Factory-line pop: "Souvenir"


It would not be too great an overstatement to say that Isabelle Huppert has comprehensively owned the past twelve months: first came Things to Come, then Elle, then the Oscar nomination. Bavo Defurne's Souvenir - a melodrama in the oldest sense of the word - might be approached as the joker in this recent run of credits: it has the look of a project a performer undertakes knowing that everything will be laid on for her, and that all she need do is turn up, try on the costumes, submit to the camera's adoring gaze, and wait for her happy ending to come along. There's precisely one stretch here: this is the film in which Huppert sings - a development that might well be trumpeted in much the same way as 1930's Anna Christie was sold with the tagline "Garbo talks!". The bittersweet tone is set by an opening sequence that plunges us into what looks like the fizz of a champagne flute only to reveal a seltzer tablet as the source of the bubbles: after the success, the hangover. We find Huppert's Liliane engaged in nine-to-five drudgery in a pâté factory, applying the garnish to the Flemish equivalent of Christmas puddings. Her own cover is swiftly blown once a young co-worker, part-time pugilist Jean (Kevin Azaïs, from Les Combattants), twigs her secret identity. Liliane, it turns out, was formerly Laura - emphasis on the second syllable - sometime representative of France at the Eurovision Song Contest (where she lost to ABBA), now hiding out from the world following the dissolution of her marriage.

Now, we don't entirely buy that an urban sophisticate such as might be played by Isabelle Huppert might wind up in these reduced circumstances, nor that such a woman would have (or care) to spend her nights alone watching trashy quiz shows. If we are to accept Souvenir as a subtitled equivalent of The Wrestler - or a sister-film to the 2010 Depardieu vehicle The Singer, another showbiz comeback drama - Defurne might have been better off casting an actress who's slipped some way further off the movie radar: Isabelle Adjani, say, or Sophie Marceau. Again, though, we'd have been confronted with the improbability of an incredibly glamorous and desirable woman packing pâté in the middle of nowhere; it may well be that no-one could have made the narrative anything other than preposterous, and that Defurne is encouraging us to embrace that very preposterousness by putting Eurovision centre frame. No-one is likely to mistake Souvenir for Dardennes-like realism, certainly. Defurne's images - as in his early shorts, and the 2011 feature North Sea Texas - are polished to a rare, reflective sheen: the neatfreak in this director manifests in the precise clip of Azaïs's matinee-idol moustache, and recurring overhead shots of Liliane wiping down the surfaces at her workplace. The interior design, meanwhile, comes in a shade we must now call Almodóvar Red, rhyming - in one of several pleasingly absurd touches - an untouched lobster with the dress our heroine wriggles into for her big comeback. 

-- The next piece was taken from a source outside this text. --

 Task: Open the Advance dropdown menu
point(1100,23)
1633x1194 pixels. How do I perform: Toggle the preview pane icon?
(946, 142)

What finally elevates Souvenir into the realms of solid fun is the manner in which Defurne savours the pleasures of performance, thereby illustrating to us why the reclusive Liliane can't quite leave the persona of Laura behind: the camera doesn't so much linger over as hungrily devour the sight of Azaïs's toned flyweight striking bedroom poses for his lover while stripped to his undershorts, or the singer leaving her viewing public transfixed, with tears in their eyes. And then there is Huppert, and her practically unparalleled ability to create a character before disappearing inside her. It seems especially telling that her Liliane is frequently found staring off into the middle distance, a zoning-out that as much as anything in the script defines this character's altogether tenuous relationship to even Defurne's heightened and swoony reality. For much of Souvenir, we would appear to be watching a woman imagining what it must be like to be a superstar performer like Isabelle Huppert, and to be desired, revered, successful with it. If you've ever doubted the actual Huppert's place in the pantheon of contemporary actresses, notice the care and thought she applies to even a flagrant piece of fluff like this, which might have been no more than a 2016/17 victory lap, or an exercise in selecting the right lippy and earrings with which to accessorise.

Souvenir opens in selected cinemas from Friday, ahead of its DVD release on August 14.